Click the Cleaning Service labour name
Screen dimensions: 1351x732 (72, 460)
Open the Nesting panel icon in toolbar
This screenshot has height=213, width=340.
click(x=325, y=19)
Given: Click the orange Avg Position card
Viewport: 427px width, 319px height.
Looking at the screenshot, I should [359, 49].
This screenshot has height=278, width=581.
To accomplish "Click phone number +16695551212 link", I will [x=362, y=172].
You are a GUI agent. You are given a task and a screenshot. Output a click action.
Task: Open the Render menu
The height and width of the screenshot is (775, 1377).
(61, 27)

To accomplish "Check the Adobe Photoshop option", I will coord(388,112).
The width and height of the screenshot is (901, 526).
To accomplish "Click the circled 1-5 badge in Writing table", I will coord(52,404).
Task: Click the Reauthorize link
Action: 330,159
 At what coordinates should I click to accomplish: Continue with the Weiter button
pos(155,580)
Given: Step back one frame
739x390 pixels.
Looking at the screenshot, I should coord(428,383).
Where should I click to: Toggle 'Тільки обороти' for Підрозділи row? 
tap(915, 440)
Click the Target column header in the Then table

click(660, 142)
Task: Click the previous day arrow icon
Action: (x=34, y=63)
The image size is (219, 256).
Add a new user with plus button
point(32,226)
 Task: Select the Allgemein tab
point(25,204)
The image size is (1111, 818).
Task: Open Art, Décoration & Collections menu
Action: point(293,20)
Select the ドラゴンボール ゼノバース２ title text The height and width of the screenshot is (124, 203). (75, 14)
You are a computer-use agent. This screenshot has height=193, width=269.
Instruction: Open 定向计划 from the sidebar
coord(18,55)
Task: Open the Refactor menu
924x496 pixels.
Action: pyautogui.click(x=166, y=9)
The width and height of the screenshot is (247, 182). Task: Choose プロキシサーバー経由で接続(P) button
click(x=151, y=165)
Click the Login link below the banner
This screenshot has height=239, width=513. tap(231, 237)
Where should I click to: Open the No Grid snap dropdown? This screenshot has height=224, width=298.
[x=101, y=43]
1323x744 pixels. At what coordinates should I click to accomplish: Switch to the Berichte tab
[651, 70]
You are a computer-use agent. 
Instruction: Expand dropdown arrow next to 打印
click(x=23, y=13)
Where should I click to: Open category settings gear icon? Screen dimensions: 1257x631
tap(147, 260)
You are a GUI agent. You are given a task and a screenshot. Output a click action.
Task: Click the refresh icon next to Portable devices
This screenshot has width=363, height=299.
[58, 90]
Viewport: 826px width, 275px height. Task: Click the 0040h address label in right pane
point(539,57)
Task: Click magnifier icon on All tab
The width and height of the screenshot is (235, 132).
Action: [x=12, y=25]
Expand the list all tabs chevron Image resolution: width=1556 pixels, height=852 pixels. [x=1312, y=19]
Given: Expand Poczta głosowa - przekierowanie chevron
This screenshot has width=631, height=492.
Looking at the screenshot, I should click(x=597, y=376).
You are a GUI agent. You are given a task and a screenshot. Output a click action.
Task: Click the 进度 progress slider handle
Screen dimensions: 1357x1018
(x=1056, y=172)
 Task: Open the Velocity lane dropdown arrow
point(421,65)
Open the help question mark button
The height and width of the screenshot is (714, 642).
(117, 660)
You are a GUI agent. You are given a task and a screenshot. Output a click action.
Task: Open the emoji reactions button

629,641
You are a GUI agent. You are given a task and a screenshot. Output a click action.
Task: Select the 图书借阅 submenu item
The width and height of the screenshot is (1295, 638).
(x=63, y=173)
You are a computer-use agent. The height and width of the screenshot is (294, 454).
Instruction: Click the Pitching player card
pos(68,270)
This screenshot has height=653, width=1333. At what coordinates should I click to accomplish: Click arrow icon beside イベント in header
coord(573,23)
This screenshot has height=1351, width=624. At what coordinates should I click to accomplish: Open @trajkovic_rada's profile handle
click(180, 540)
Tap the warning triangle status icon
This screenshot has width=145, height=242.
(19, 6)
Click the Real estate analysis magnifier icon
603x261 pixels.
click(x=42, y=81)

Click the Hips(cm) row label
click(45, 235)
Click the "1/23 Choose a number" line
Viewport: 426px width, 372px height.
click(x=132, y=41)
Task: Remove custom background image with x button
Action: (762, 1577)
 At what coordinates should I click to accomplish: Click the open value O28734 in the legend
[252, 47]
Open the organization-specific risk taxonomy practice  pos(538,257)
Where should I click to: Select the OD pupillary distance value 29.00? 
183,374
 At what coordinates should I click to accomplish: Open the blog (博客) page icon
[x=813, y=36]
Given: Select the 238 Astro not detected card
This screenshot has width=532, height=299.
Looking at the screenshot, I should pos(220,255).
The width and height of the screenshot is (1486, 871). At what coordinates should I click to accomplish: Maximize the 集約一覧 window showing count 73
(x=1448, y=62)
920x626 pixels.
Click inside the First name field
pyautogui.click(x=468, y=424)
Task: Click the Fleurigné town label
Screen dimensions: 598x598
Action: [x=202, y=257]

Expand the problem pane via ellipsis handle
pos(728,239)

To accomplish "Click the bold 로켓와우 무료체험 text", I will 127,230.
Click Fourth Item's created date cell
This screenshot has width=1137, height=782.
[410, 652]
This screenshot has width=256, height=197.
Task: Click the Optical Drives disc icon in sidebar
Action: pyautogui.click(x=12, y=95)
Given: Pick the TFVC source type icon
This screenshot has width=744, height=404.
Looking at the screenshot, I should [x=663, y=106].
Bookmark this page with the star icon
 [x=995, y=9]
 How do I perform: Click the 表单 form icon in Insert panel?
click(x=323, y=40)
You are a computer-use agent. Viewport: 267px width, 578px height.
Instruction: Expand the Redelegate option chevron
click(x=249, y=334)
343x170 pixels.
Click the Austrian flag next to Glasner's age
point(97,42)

▬▬▬▬▬▬▬▬▬▬

• **OBJECTIVE**
Convert the lines above into a JSON list of strings, one string per line, omitting blank lines.

• **EXERCISE RESPONSE**
[
  "Click the Cleaning Service labour name",
  "Screen dimensions: 1351x732 (72, 460)",
  "Open the Nesting panel icon in toolbar",
  "This screenshot has height=213, width=340.",
  "click(x=325, y=19)",
  "Given: Click the orange Avg Position card",
  "Viewport: 427px width, 319px height.",
  "Looking at the screenshot, I should [359, 49].",
  "This screenshot has height=278, width=581.",
  "To accomplish \"Click phone number +16695551212 link\", I will [x=362, y=172].",
  "You are a GUI agent. You are given a task and a screenshot. Output a click action.",
  "Task: Open the Render menu",
  "The height and width of the screenshot is (775, 1377).",
  "(61, 27)",
  "To accomplish \"Check the Adobe Photoshop option\", I will coord(388,112).",
  "The width and height of the screenshot is (901, 526).",
  "To accomplish \"Click the circled 1-5 badge in Writing table\", I will coord(52,404).",
  "Task: Click the Reauthorize link",
  "Action: 330,159",
  " At what coordinates should I click to accomplish: Continue with the Weiter button",
  "pos(155,580)",
  "Given: Step back one frame",
  "739x390 pixels.",
  "Looking at the screenshot, I should coord(428,383).",
  "Where should I click to: Toggle 'Тільки обороти' for Підрозділи row? ",
  "tap(915, 440)",
  "Click the Target column header in the Then table",
  "click(660, 142)",
  "Task: Click the previous day arrow icon",
  "Action: (x=34, y=63)",
  "The image size is (219, 256).",
  "Add a new user with plus button",
  "point(32,226)",
  " Task: Select the Allgemein tab",
  "point(25,204)",
  "The image size is (1111, 818).",
  "Task: Open Art, Décoration & Collections menu",
  "Action: point(293,20)",
  "Select the ドラゴンボール ゼノバース２ title text The height and width of the screenshot is (124, 203). (75, 14)",
  "You are a computer-use agent. This screenshot has height=193, width=269.",
  "Instruction: Open 定向计划 from the sidebar",
  "coord(18,55)",
  "Task: Open the Refactor menu",
  "924x496 pixels.",
  "Action: pyautogui.click(x=166, y=9)",
  "The width and height of the screenshot is (247, 182). Task: Choose プロキシサーバー経由で接続(P) button",
  "click(x=151, y=165)",
  "Click the Login link below the banner",
  "This screenshot has height=239, width=513. tap(231, 237)",
  "Where should I click to: Open the No Grid snap dropdown? This screenshot has height=224, width=298.",
  "[x=101, y=43]",
  "1323x744 pixels. At what coordinates should I click to accomplish: Switch to the Berichte tab",
  "[651, 70]",
  "You are a computer-use agent. ",
  "Instruction: Expand dropdown arrow next to 打印",
  "click(x=23, y=13)",
  "Where should I click to: Open category settings gear icon? Screen dimensions: 1257x631",
  "tap(147, 260)",
  "You are a GUI agent. You are given a task and a screenshot. Output a click action.",
  "Task: Click the refresh icon next to Portable devices",
  "This screenshot has width=363, height=299.",
  "[58, 90]",
  "Viewport: 826px width, 275px height. Task: Click the 0040h address label in right pane",
  "point(539,57)",
  "Task: Click magnifier icon on All tab",
  "The width and height of the screenshot is (235, 132).",
  "Action: [x=12, y=25]",
  "Expand the list all tabs chevron Image resolution: width=1556 pixels, height=852 pixels. [x=1312, y=19]",
  "Given: Expand Poczta głosowa - przekierowanie chevron",
  "This screenshot has width=631, height=492.",
  "Looking at the screenshot, I should click(x=597, y=376).",
  "You are a GUI agent. You are given a task and a screenshot. Output a click action.",
  "Task: Click the 进度 progress slider handle",
  "Screen dimensions: 1357x1018",
  "(x=1056, y=172)",
  " Task: Open the Velocity lane dropdown arrow",
  "point(421,65)",
  "Open the help question mark button",
  "The height and width of the screenshot is (714, 642).",
  "(117, 660)",
  "You are a GUI agent. You are given a task and a screenshot. Output a click action.",
  "Task: Open the emoji reactions button",
  "629,641",
  "You are a GUI agent. You are given a task and a screenshot. Output a click action.",
  "Task: Select the 图书借阅 submenu item",
  "The width and height of the screenshot is (1295, 638).",
  "(x=63, y=173)",
  "You are a computer-use agent. The height and width of the screenshot is (294, 454).",
  "Instruction: Click the Pitching player card",
  "pos(68,270)",
  "This screenshot has height=653, width=1333. At what coordinates should I click to accomplish: Click arrow icon beside イベント in header",
  "coord(573,23)",
  "This screenshot has height=1351, width=624. At what coordinates should I click to accomplish: Open @trajkovic_rada's profile handle",
  "click(180, 540)",
  "Tap the warning triangle status icon",
  "This screenshot has width=145, height=242.",
  "(19, 6)",
  "Click the Real estate analysis magnifier icon",
  "603x261 pixels.",
  "click(x=42, y=81)",
  "Click the Hips(cm) row label",
  "click(45, 235)",
  "Click the \"1/23 Choose a number\" line",
  "Viewport: 426px width, 372px height.",
  "click(x=132, y=41)",
  "Task: Remove custom background image with x button",
  "Action: (762, 1577)",
  " At what coordinates should I click to accomplish: Click the open value O28734 in the legend",
  "[252, 47]",
  "Open the organization-specific risk taxonomy practice  pos(538,257)",
  "Where should I click to: Select the OD pupillary distance value 29.00? ",
  "183,374",
  " At what coordinates should I click to accomplish: Open the blog (博客) page icon",
  "[x=813, y=36]",
  "Given: Select the 238 Astro not detected card",
  "This screenshot has width=532, height=299.",
  "Looking at the screenshot, I should pos(220,255).",
  "The width and height of the screenshot is (1486, 871). At what coordinates should I click to accomplish: Maximize the 集約一覧 window showing count 73",
  "(x=1448, y=62)",
  "920x626 pixels.",
  "Click inside the First name field",
  "pyautogui.click(x=468, y=424)",
  "Task: Click the Fleurigné town label",
  "Screen dimensions: 598x598",
  "Action: [x=202, y=257]",
  "Expand the problem pane via ellipsis handle",
  "pos(728,239)",
  "To accomplish \"Click the bold 로켓와우 무료체험 text\", I will 127,230.",
  "Click Fourth Item's created date cell",
  "This screenshot has width=1137, height=782.",
  "[410, 652]",
  "This screenshot has width=256, height=197.",
  "Task: Click the Optical Drives disc icon in sidebar",
  "Action: pyautogui.click(x=12, y=95)",
  "Given: Pick the TFVC source type icon",
  "This screenshot has width=744, height=404.",
  "Looking at the screenshot, I should [x=663, y=106].",
  "Bookmark this page with the star icon",
  " [x=995, y=9]",
  " How do I perform: Click the 表单 form icon in Insert panel?",
  "click(x=323, y=40)",
  "You are a computer-use agent. Viewport: 267px width, 578px height.",
  "Instruction: Expand the Redelegate option chevron",
  "click(x=249, y=334)",
  "343x170 pixels.",
  "Click the Austrian flag next to Glasner's age",
  "point(97,42)"
]